Lance grew up in a fairly large town near Cleveland, as normal as any other child. He went to school, played soccer in his spare time, had plenty of friends-it was all very nice and dandy. Except for his family. An abusing father and a weak mother, a drug-addicted older brother, and a sister who sold her body to anyone she could. His family was the part of his life that he wished would vanish. His father was an angry alcoholic, who beat his wife when she wouldn't obey him, and was generally a terrible guy, although for some reason, he only attacked Lane when he tried to get involved. Details would only make you sick. No, really. It got to the point where Lance had to start taking his mother to a friends house, and keeping her safe from his rages. Lance was only fifteen at the time.

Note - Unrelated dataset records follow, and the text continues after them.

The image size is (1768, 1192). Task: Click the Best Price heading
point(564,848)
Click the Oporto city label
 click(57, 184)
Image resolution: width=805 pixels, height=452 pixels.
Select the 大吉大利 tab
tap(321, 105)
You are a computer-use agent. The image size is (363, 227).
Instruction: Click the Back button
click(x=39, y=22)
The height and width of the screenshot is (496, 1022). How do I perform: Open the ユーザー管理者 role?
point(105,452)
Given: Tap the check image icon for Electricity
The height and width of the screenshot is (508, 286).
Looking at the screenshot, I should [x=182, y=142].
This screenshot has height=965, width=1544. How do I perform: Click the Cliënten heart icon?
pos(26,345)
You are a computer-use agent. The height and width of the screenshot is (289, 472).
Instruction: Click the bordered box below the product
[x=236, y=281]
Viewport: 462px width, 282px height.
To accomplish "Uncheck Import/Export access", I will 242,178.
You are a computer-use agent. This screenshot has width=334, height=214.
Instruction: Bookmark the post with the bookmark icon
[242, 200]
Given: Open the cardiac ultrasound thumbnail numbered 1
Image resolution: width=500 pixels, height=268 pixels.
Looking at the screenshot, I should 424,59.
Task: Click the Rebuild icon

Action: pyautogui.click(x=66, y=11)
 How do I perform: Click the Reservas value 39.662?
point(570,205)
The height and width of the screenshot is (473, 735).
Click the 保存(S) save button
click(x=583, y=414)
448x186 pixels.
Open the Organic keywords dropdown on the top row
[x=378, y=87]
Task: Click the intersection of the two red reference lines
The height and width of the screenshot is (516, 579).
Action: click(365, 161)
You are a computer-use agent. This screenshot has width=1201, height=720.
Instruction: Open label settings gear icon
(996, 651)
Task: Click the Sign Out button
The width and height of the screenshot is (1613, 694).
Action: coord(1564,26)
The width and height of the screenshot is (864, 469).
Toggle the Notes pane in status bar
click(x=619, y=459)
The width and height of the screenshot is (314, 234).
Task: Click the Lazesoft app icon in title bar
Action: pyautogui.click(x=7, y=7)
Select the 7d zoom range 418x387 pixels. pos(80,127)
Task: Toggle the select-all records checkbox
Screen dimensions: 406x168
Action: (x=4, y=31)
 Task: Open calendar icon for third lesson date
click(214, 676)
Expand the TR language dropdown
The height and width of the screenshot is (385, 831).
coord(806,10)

Not long after this escalation of anger, Lance's father was killed one night when a fight between him and another drunken man went sour and the other man pulled a gun. Lance was almost happy to here the news, but not really. He was too nice for that. What he worried about was his mother, and his siblings. His father was the only one with a job, or so he thought. Without him, how would they pay for living. And yet, somehow, the bills kept being paid. Apparently Lance's older sister, Maya, hadn't been spending her money in the way Lance thought she was. Things settled down a bit, then, although much of Lance's kind spirit and calm disposition was scarred by the whole regard.
Things should have picked up, but then Maya found a 'soulmate', a military man who was apparently on leave. A long, long leave, as Lance was soon to find out. The guy crashed in their house and turned it into his own, leeching off of Maya, who had finally managed to get a real job as a store clerk. Unlike Lance's father, this man actively picked on the now sixteen year old boy, pushing him around, and generally hurting his spirits. Lance was once again at the bottom of the food chain, and during this time of stress, his mom passed away, and his older brother left the family, leaving Lance, Maya, and her 'soulmate' behind. And yet once again, not all was as it seemed.
Lance discovered that when the black car showed up at his house in the middle of the night, and Maya dragged him down to the door. The seventeen year old boy was shoved in the car, and sent away, after his sister hugged him, told him she loved him, and said she was sorry for not acting sooner. The car took him to the strangest place: a large mansion, in the middle of a forest, completely undetectable by any means. The man who greeted him there was the uncle he had been told to never talk to, or visit. And yet, here he was.
His Uncle never told Lance his true name, asking to be called Uncle, or Master, as Lance was soon to find out. His uncle was an ex-military man, or so he said, with extensive training in so many forms of combat, it made Lance's head spin. The man had tried and tried to get a hold of Lance and his siblings, but Lance's father had refused for no reason at all. When the man died, Uncle had moved. Quietly filling out forms of adoption, and other various papers, Uncle had effectively taken Lance under his wing, although not for the reasons Lance thought.
Slowly, and without Lance ever realizing it, Uncle began to train the boy to be exactly like himself. A cold, calculating, absolutely lethal killer. He taught Lance everything he would have learned in school, and trained him in several forms of martial arts, 'simply for protection', he said. He taught the boy hacking, stealth, camouflage, random computer skills, knife fighting, marksmanship, and many other things that Lance never saw the point of. And yet despite this, Lance never questioned him. He couldn't; the man was keeping him safe, feeding him, and educating him. He wasn't willing to risk losing it all. He was twenty-four, and getting his college degree online when he finally gathered the courage to ask the man what he wanted to know.
Uncle came home late one night, and found Lance waiting for him. Uncle tried to hide the bloodstained throwing knife he had in his hand, but he had done his work too well. Lance instantly spotted it, and the accusations began to fly. Lance found out what his Uncle really was - an assassin, a mercenary, and a liar. In a rare fit of Rage than he's regretted ever since, Lance struck down his uncle, and left the man critically injured. It was a cheap shot, a kick in the groin. Lance wouldn't have been able to beat the man any other way.
Lance left. He had to. He lost his college degree, couldn't get a job, and was simply miserable. He had a skill set, he just refused to consider it. He wasn't a killer. But good morals doesn't feed, nor pay bills. He couldn't get a job anywhere else; he had no car, no house, and no true high-school degree. He had nothing but the skills his Uncle had ingrained into his very being.